◆ Exercise brief
All of the data beneath this instruction is to be transcribed word for word.

◆ Records from a dataset
━━━━━━━━━━━━━━━━━━━━
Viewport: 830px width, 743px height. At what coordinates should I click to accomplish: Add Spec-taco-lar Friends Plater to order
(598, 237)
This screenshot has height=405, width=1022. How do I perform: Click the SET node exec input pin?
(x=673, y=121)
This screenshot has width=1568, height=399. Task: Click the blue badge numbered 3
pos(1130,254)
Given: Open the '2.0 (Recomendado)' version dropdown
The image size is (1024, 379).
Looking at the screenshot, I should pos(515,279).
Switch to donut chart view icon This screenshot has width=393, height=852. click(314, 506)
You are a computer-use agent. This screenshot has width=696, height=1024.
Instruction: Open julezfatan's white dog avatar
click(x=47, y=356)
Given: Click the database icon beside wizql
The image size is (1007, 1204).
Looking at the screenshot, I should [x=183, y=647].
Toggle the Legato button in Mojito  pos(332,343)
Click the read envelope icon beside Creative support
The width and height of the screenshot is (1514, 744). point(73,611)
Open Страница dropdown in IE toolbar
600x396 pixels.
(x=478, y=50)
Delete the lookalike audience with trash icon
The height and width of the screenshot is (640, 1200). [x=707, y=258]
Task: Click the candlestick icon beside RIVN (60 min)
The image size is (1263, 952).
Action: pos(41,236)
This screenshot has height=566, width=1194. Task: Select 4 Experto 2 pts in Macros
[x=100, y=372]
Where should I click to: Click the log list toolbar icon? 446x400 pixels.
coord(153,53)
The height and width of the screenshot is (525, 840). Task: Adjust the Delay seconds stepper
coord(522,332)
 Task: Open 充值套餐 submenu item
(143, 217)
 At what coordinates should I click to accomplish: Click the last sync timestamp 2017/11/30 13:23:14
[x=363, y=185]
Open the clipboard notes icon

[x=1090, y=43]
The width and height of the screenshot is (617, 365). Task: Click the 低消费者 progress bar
━━━━━━━━━━━━━━━━━━━━
◆ Solution
Viewport: 830px width, 743px height. At what coordinates should I click to accomplish: Add Spec-taco-lar Friends Plater to order
(598, 237)
This screenshot has height=405, width=1022. How do I perform: Click the SET node exec input pin?
(x=673, y=121)
This screenshot has width=1568, height=399. Task: Click the blue badge numbered 3
pos(1130,254)
Given: Open the '2.0 (Recomendado)' version dropdown
The image size is (1024, 379).
Looking at the screenshot, I should pos(515,279).
Switch to donut chart view icon This screenshot has width=393, height=852. click(314, 506)
You are a computer-use agent. This screenshot has width=696, height=1024.
Instruction: Open julezfatan's white dog avatar
click(x=47, y=356)
Given: Click the database icon beside wizql
The image size is (1007, 1204).
Looking at the screenshot, I should [x=183, y=647].
Toggle the Legato button in Mojito  pos(332,343)
Click the read envelope icon beside Creative support
The width and height of the screenshot is (1514, 744). point(73,611)
Open Страница dropdown in IE toolbar
600x396 pixels.
(x=478, y=50)
Delete the lookalike audience with trash icon
The height and width of the screenshot is (640, 1200). [x=707, y=258]
Task: Click the candlestick icon beside RIVN (60 min)
The image size is (1263, 952).
Action: pos(41,236)
This screenshot has height=566, width=1194. Task: Select 4 Experto 2 pts in Macros
[x=100, y=372]
Where should I click to: Click the log list toolbar icon? 446x400 pixels.
coord(153,53)
The height and width of the screenshot is (525, 840). Task: Adjust the Delay seconds stepper
coord(522,332)
 Task: Open 充值套餐 submenu item
(143, 217)
 At what coordinates should I click to accomplish: Click the last sync timestamp 2017/11/30 13:23:14
[x=363, y=185]
Open the clipboard notes icon

[x=1090, y=43]
The width and height of the screenshot is (617, 365). Task: Click the 低消费者 progress bar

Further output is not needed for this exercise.